A Timeline of WWII, Summer 1944

Summer 1944

The highest-ever daily number of those gassed and cremated at Auschwitz-Birkenau was recorded at just over 9,000. This overwhelmed the capacity of the crematories and required six huge pits to burn the bodies.

July 1944

The Swedish Foreign Ministry sent diplomat Raoul Wallenberg to Budapest, Hungary with the support of the World Jewish Congress and American War Refugee Board to aid the 200,000 Jews left in the Hungarian capital. He saved nearly 33,000 Jews by securing their release from deportation trains, death march convoys, and labor service brigades, and by issuing diplomatic papers (protective documents) and establishing a network of thirty-one safe, or protected, houses in Budapest, called the International Ghetto. On January 17, 1945, Wallenberg was detained by Soviet agents and was never heard from again. 

July 3, 1944

The Battle of the Hedgerows began in Normandy, named so because the Allies were hindered by the agricultural hedges in Western France which intelligence had not properly evaluated. The US First Army VIII Corps advanced only seven miles in twelve days.

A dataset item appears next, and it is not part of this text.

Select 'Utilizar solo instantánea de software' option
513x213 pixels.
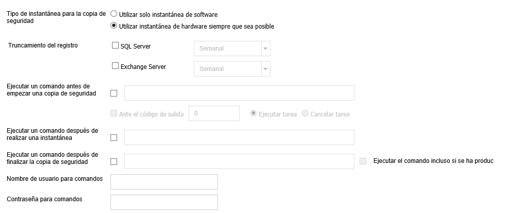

The Soviets captured Minsk.

July 4, 1944

Less than one month since D-Day on June 6, the Allies had landed 920,000 troops, and lost 62,000 men, the count including those killed, wounded, and missing.

July 8, 1944

The Japanese withdrew from Imphal, the capital city of the northeastern Indian state of Manipur. They had invaded Imphal in a bid to capture British Colonies, but were defeated.

July 9, 1944

British and Canadian troops captured Caen, France.

Raoul Wallenberg arrived in Budapest as first secretary to the Swedish legation in Hungary and with financing from the US War Refugee Board.

July 11, 1944

The Czech family camp at Auschwitz was liquidated.

July 17, 1944

German General Erwin Rommel was seriously injured in Normandy when a British Royal Air Force (RAF) fighter plane strafed his staff car, injuring the driver, which caused it to crash into trees. Rommel was thrown from the car, suffering cuts to his face from glass shards and three fractures to his skull. He was taken to a hospital with major head injuries and then to his home in Germany to convalesce.

July 18, 1944

British General Bernard Montgomery, the commander of all the Allied ground forces in Normandy, launched Operation Goodwood 40 miles east of Caen.

U.S. troops reached and captured St. Lô, France.

July 20, 1944

German Army officers who were part of the German resistance attempted to assassinate Adolf Hitler, but failed when a heavy conference table deflected the blast from a bomb placed under it. Hitler was only slightly wounded.

July 21, 1944

U.S. Marines invaded Guam in the Mariana Islands. In Operation Stevedore, Task Force 53, commanded by Rear Admiral Richard L. Connolly of the U.S. Navy, the Third Marine Division and the 1st Provisional Marine Brigade, along with the U.S. Army 77th Infantry Division, landed on Guam.

July 24, 1944

Soviet troops liberated the first concentration camp at Majdanek where over 360,000 had been murdered.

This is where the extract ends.